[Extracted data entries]

═══

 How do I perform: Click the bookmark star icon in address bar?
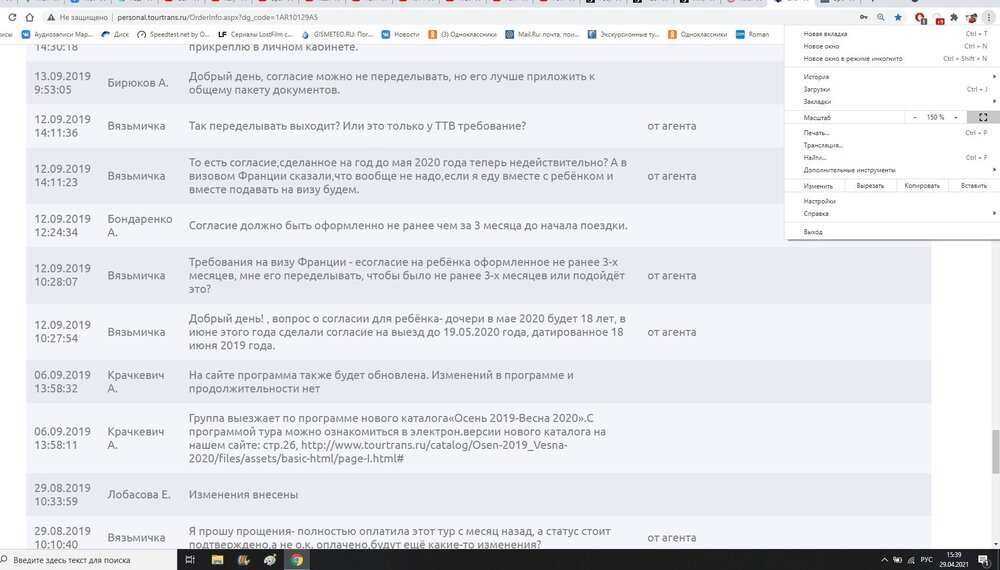click(898, 18)
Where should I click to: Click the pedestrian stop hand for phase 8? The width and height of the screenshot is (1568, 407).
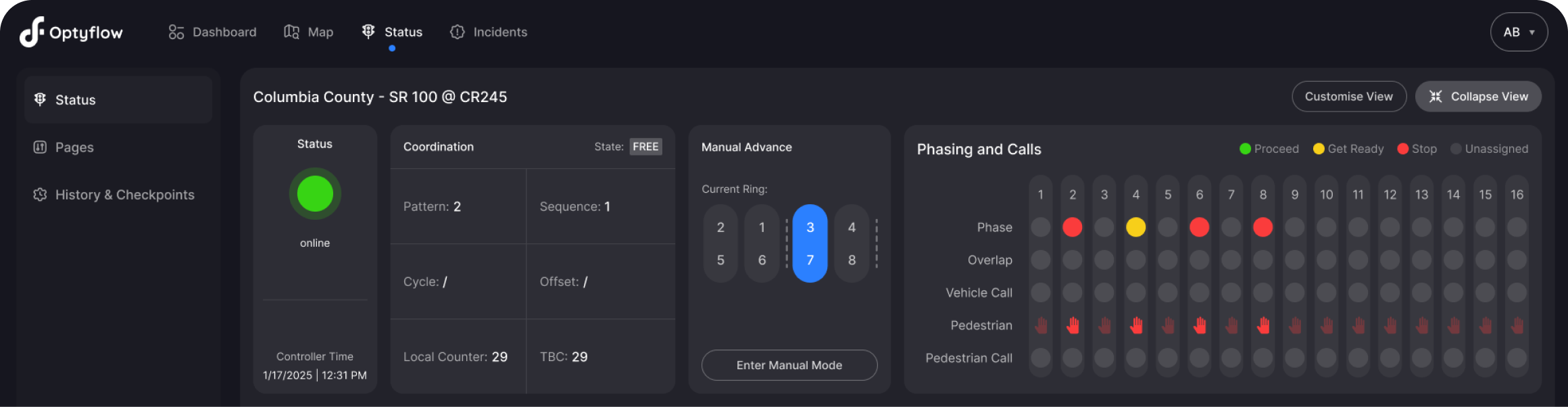1263,326
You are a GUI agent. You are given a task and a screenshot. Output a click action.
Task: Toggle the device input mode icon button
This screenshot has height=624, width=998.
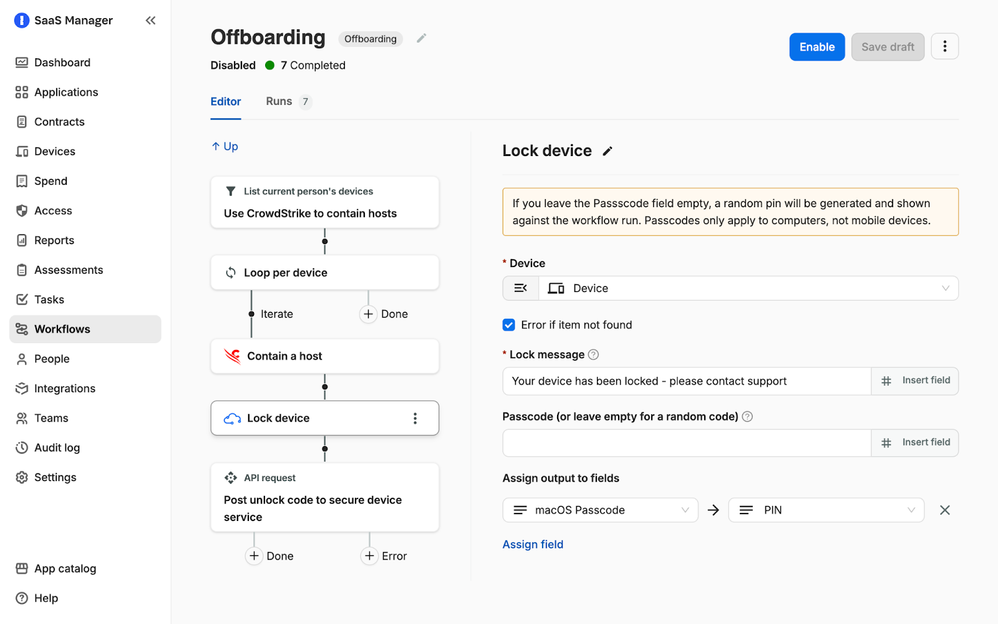[521, 288]
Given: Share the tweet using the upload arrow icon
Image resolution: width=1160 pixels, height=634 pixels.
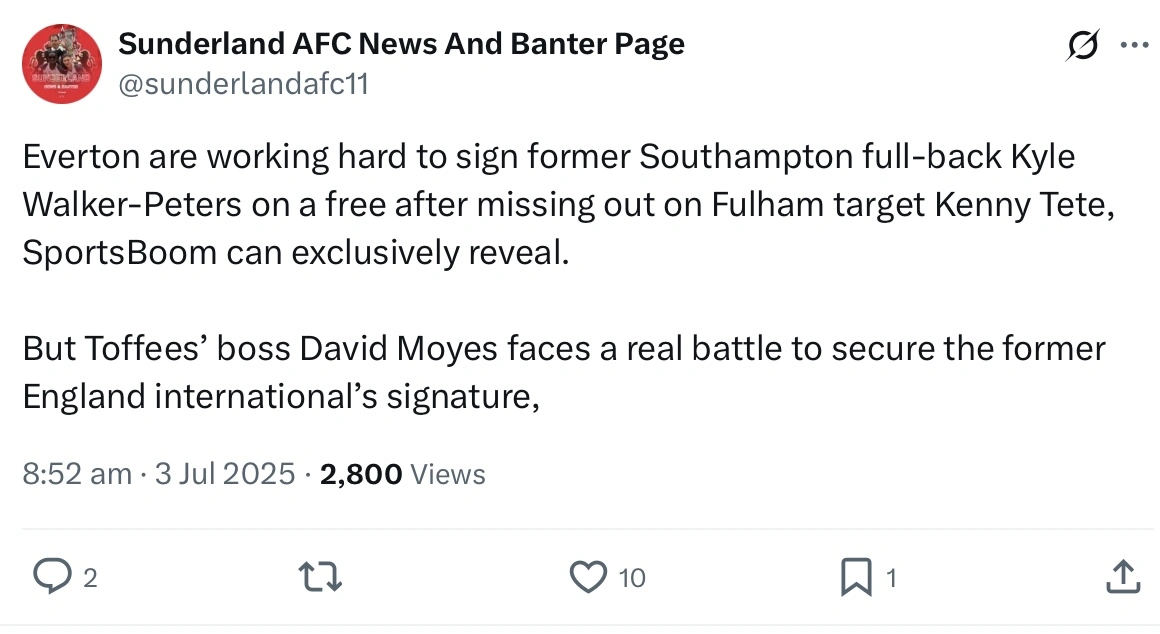Looking at the screenshot, I should pos(1122,576).
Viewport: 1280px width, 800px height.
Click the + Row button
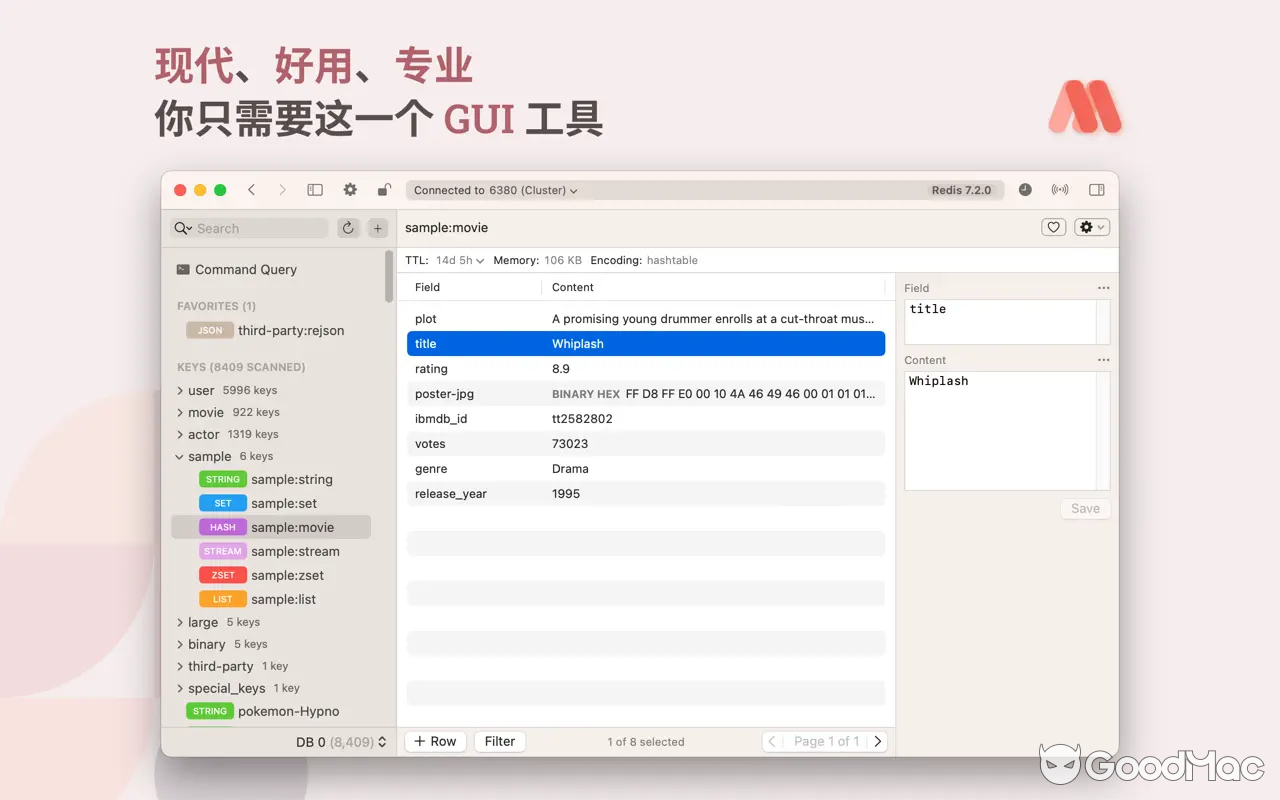[435, 741]
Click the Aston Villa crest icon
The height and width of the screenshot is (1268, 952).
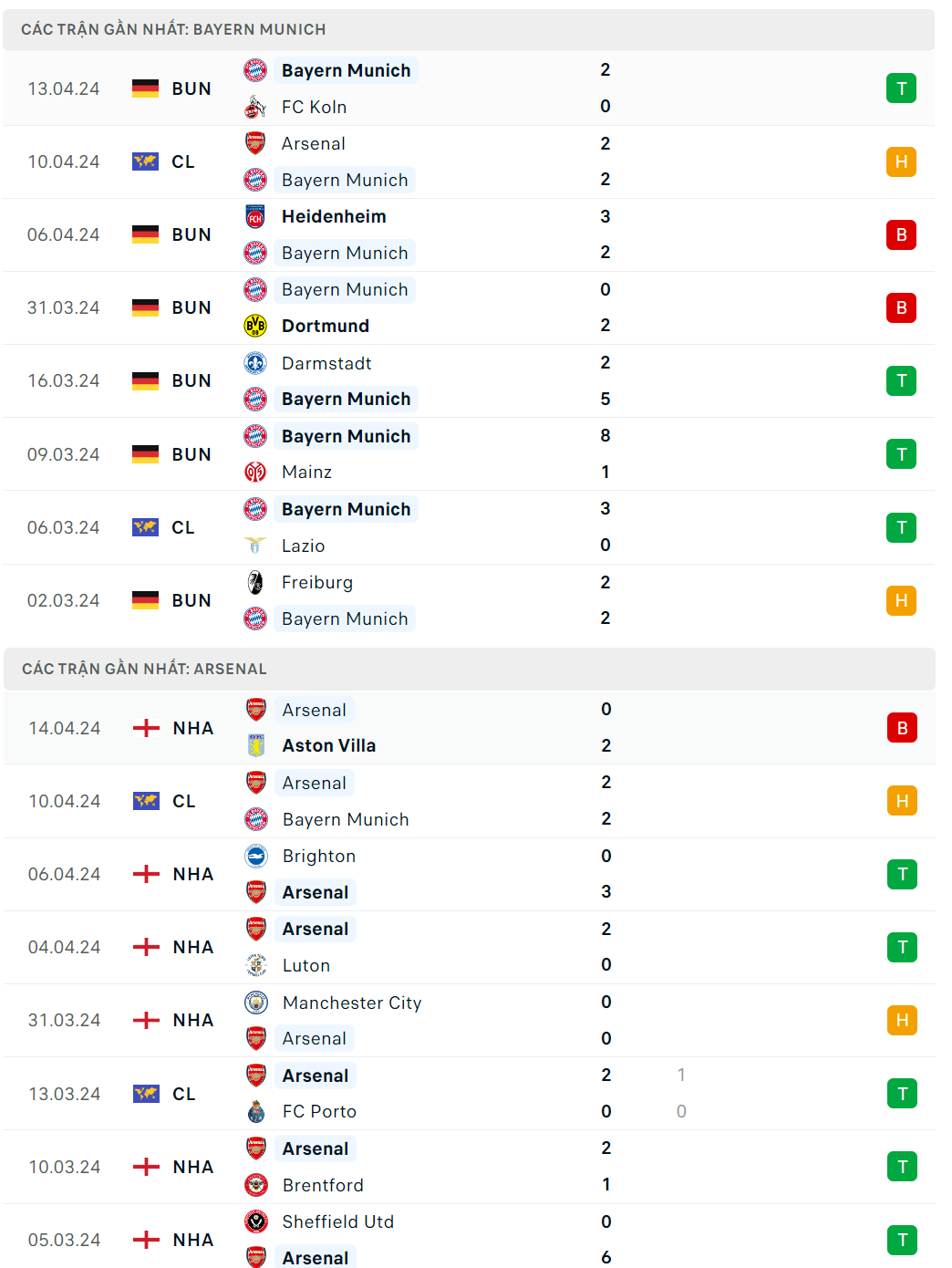point(256,745)
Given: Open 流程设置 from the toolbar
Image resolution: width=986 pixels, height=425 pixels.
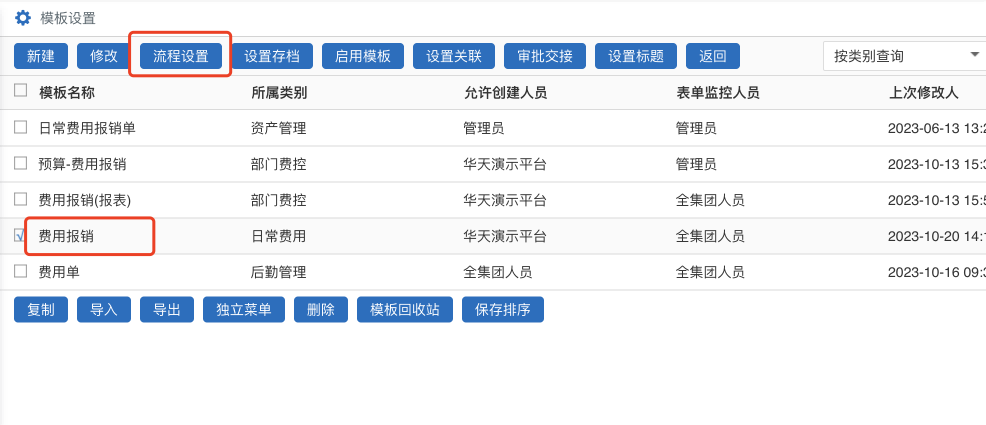Looking at the screenshot, I should (x=181, y=56).
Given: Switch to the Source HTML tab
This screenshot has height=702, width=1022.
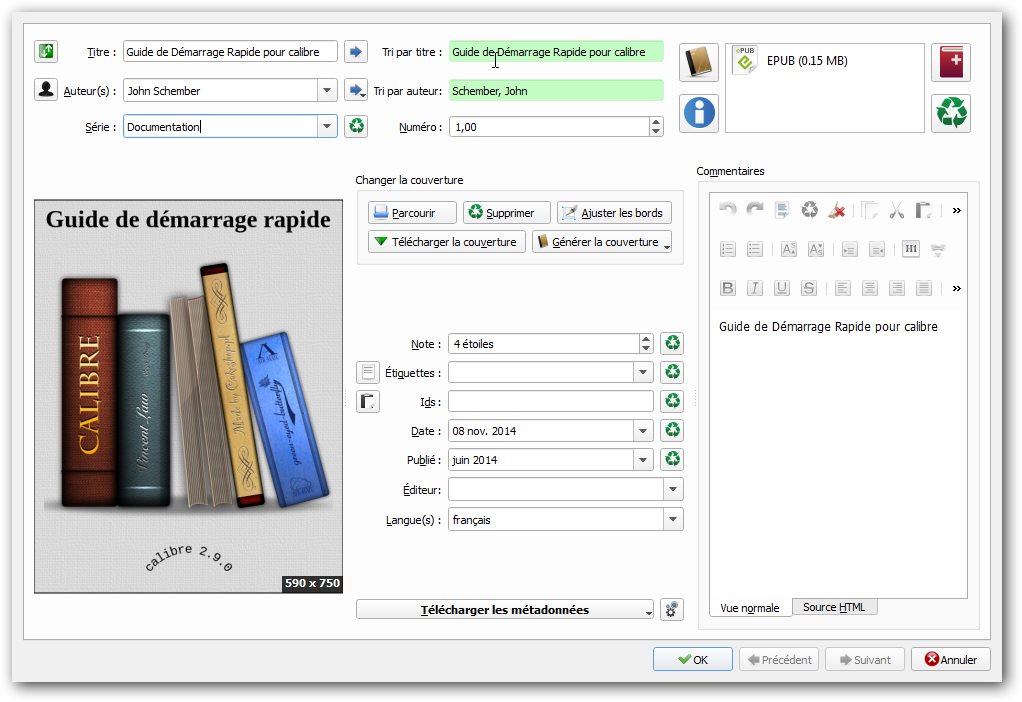Looking at the screenshot, I should 834,607.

═══

Task statement: All lines from the one bearing "You are a GUI" through the last line of the records, and only those, should be duplicated exactly; no picture belongs in the copy.

Response to the exercise:
You are a GUI agent. You are given a task and a screenshot. Output a click action.
Task: Toggle the device input mode icon button
This screenshot has height=624, width=998.
[521, 288]
Given: Share the tweet using the upload arrow icon
Image resolution: width=1160 pixels, height=634 pixels.
Looking at the screenshot, I should pos(1122,576).
Viewport: 1280px width, 800px height.
Click the + Row button
[435, 741]
Click the Aston Villa crest icon
The height and width of the screenshot is (1268, 952).
point(256,745)
Given: Open 流程设置 from the toolbar
Image resolution: width=986 pixels, height=425 pixels.
Looking at the screenshot, I should (x=181, y=56).
Given: Switch to the Source HTML tab
This screenshot has height=702, width=1022.
Looking at the screenshot, I should 834,607.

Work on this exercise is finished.